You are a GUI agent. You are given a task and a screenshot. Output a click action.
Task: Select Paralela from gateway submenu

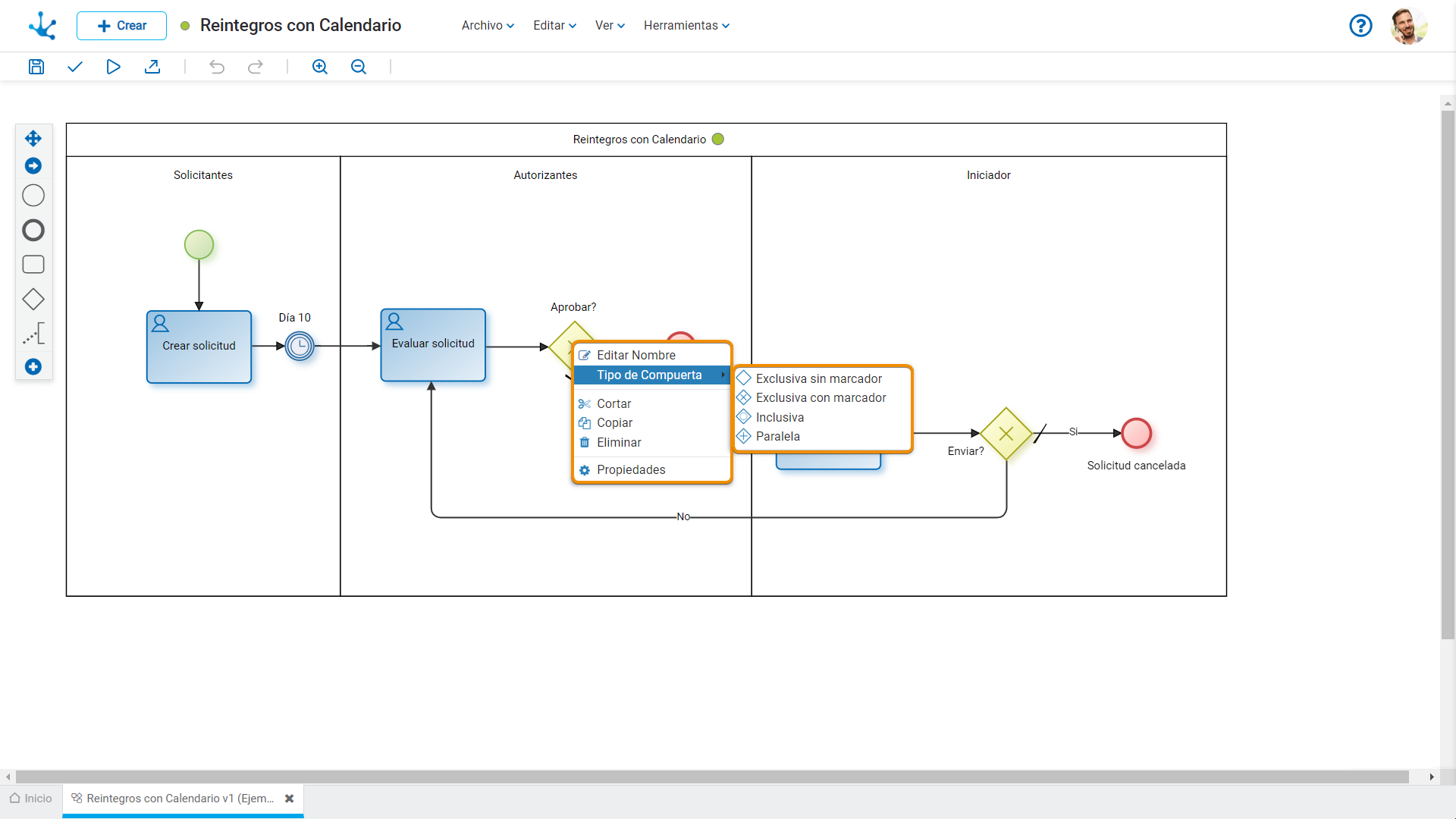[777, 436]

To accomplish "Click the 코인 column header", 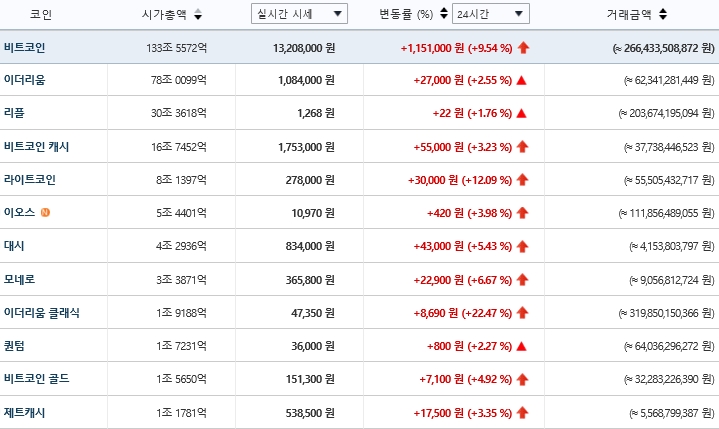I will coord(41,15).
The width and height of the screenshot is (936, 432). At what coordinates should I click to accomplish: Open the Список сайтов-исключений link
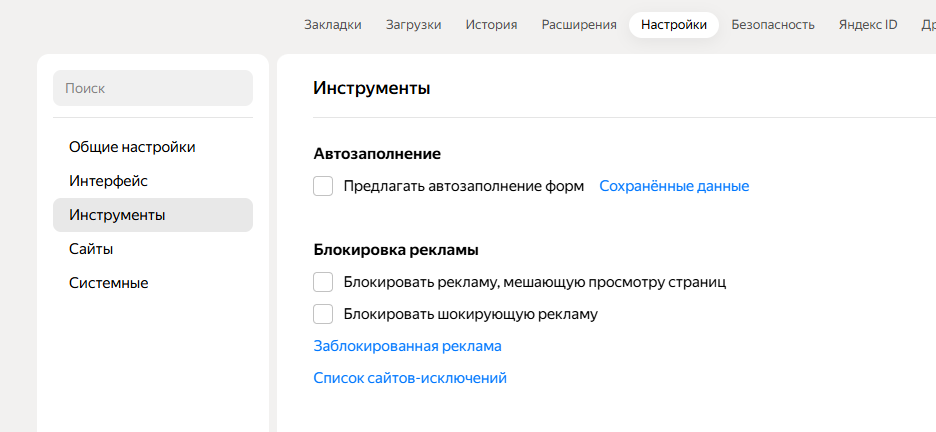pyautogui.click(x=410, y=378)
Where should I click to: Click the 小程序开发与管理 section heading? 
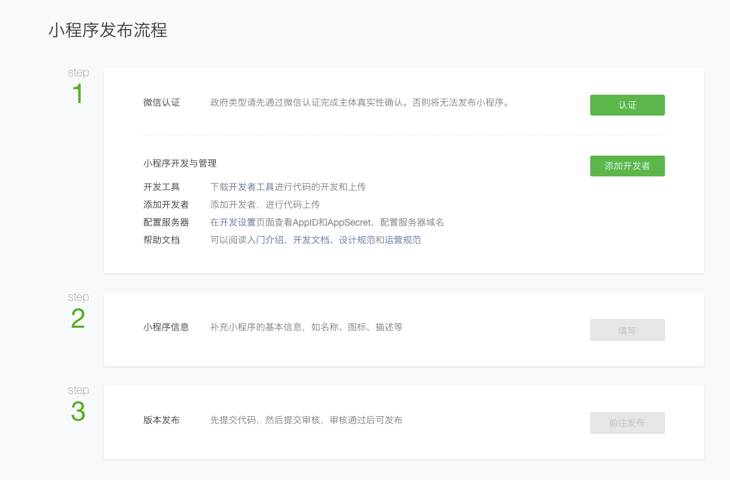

PROMPT
Lay out everything from the line containing "The width and" down to the end of the entries as a Markdown table with the columns Row and Line, skipping blank lines and leaving out the pictures.

SOLUTION TO THE EXERCISE
| Row | Line |
|---|---|
| 1 | The width and height of the screenshot is (936, 432). At what coordinates should I click to accomplish: Open the Список сайтов-исключений link |
| 2 | pyautogui.click(x=410, y=378) |
| 3 | Where should I click to: Click the 小程序开发与管理 section heading?  |